Work task:
Count how many lines of the data below contain the string "with"; the reply should be that number alone.

Provided information section start

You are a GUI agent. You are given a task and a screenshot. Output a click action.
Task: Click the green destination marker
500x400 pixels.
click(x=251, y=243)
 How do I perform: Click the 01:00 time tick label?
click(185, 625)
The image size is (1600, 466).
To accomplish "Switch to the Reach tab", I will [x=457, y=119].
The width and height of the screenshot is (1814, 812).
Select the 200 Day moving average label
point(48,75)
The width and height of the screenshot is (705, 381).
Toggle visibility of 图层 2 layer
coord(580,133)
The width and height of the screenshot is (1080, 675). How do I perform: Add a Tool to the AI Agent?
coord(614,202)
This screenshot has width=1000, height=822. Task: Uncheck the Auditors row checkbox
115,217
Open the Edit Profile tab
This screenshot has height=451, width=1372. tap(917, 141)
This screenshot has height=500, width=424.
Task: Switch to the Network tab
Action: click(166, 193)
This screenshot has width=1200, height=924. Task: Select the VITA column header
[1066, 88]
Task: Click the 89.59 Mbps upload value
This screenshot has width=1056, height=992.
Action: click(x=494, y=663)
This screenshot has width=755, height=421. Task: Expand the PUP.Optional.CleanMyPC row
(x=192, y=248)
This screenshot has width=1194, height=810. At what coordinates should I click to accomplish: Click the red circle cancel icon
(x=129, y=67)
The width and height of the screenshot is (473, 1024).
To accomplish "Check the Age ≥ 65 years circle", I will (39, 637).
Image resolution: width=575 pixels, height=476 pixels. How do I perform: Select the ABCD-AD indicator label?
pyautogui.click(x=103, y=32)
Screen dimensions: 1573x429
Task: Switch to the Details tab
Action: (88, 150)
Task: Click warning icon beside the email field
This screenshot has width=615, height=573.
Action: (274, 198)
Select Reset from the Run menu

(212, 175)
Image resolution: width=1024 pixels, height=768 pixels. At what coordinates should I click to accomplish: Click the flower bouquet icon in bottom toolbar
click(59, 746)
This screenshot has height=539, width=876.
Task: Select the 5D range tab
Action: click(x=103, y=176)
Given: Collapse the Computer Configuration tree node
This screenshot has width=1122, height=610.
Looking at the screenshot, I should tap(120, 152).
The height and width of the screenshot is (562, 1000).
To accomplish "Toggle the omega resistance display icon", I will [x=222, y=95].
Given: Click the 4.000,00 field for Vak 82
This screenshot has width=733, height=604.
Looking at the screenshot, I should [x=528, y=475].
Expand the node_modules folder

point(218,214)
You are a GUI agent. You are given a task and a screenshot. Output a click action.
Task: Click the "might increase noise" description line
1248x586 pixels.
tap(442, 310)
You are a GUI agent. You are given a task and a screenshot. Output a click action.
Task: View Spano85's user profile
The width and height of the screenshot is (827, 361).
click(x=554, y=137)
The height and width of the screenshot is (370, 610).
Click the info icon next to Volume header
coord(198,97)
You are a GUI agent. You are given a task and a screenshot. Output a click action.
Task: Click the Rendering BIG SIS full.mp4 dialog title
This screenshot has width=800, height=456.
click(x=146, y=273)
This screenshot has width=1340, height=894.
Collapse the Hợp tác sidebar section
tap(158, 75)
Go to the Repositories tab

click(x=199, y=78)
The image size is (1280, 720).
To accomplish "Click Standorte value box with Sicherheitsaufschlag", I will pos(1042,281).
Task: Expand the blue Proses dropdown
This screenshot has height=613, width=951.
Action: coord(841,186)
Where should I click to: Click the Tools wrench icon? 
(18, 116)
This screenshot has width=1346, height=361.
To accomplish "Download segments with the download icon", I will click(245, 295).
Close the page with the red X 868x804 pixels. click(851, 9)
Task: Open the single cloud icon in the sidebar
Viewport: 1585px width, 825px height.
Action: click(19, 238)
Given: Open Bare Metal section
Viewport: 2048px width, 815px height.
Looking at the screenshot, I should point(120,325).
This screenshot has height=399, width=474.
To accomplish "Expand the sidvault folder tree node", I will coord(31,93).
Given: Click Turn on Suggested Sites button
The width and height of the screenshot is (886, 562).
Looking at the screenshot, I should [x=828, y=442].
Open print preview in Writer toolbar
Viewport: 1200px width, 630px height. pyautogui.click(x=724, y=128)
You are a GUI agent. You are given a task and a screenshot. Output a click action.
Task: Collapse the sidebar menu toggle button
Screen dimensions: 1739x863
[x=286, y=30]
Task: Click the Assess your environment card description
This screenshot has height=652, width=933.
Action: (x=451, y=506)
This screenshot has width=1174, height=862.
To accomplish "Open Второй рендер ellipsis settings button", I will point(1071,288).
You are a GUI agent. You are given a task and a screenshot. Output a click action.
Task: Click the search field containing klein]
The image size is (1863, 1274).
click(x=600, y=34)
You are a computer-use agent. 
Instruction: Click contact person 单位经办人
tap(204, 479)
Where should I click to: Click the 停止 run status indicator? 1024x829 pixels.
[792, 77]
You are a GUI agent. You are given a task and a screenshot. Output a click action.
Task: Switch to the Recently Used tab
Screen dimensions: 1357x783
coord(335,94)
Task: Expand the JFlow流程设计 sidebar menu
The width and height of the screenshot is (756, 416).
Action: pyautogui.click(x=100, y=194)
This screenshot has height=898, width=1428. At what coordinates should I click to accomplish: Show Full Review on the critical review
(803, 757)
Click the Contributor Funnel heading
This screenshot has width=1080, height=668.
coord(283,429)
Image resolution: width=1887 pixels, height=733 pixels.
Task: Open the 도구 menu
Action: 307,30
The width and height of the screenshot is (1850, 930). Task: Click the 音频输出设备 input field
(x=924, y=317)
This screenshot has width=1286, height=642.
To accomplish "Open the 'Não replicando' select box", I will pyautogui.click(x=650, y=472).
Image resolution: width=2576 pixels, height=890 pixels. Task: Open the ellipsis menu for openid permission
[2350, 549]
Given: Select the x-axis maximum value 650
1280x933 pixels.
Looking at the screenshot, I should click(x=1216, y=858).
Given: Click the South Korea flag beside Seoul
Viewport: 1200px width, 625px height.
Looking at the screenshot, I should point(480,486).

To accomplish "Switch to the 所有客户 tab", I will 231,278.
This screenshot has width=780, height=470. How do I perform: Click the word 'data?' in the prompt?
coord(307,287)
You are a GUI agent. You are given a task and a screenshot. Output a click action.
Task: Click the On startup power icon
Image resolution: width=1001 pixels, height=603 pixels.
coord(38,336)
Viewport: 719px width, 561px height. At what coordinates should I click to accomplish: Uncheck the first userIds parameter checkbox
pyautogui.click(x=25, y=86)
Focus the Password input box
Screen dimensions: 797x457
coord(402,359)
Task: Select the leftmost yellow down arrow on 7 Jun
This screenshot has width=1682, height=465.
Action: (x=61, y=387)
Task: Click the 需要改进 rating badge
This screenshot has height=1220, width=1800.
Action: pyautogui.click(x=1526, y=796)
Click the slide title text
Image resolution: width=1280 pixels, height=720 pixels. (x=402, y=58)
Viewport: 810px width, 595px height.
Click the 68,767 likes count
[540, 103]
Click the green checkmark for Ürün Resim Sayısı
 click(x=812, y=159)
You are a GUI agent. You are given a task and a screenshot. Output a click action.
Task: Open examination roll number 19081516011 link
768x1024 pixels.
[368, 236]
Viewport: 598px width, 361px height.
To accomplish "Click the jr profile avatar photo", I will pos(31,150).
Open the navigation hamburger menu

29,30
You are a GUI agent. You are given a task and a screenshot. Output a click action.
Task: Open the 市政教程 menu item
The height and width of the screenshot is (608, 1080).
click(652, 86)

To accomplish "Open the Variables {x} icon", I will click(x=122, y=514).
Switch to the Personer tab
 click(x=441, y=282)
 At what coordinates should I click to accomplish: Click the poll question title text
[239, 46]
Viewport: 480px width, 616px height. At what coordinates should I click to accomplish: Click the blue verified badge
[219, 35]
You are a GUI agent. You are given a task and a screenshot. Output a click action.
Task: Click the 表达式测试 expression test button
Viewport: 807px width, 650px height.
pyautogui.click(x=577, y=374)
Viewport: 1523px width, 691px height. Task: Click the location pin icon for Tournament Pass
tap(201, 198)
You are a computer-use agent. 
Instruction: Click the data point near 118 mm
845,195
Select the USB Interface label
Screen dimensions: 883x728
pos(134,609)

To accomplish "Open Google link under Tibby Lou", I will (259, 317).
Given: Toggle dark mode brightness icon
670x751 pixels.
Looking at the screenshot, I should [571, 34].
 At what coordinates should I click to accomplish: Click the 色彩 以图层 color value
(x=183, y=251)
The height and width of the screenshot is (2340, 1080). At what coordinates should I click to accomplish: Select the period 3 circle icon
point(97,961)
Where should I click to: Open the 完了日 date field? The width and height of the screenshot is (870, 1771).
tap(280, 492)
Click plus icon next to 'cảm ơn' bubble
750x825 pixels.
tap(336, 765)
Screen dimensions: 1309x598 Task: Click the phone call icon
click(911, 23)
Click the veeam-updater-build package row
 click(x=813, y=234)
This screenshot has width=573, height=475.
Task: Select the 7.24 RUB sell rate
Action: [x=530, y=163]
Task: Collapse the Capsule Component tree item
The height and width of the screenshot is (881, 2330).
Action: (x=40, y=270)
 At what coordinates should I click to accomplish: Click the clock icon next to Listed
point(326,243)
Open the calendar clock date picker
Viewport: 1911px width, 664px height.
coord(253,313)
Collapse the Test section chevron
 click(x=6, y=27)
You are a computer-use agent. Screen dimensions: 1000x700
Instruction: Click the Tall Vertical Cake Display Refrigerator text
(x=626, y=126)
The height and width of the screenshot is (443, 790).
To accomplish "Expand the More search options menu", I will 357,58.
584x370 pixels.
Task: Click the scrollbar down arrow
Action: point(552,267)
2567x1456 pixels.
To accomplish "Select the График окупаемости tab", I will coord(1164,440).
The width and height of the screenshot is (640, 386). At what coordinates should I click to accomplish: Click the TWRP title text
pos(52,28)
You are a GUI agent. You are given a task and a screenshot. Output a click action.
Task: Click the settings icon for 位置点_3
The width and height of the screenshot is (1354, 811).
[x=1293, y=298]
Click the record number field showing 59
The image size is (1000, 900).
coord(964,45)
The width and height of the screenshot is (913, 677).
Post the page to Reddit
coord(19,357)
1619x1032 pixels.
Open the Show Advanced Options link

Provided information section end

Exercise answer:
3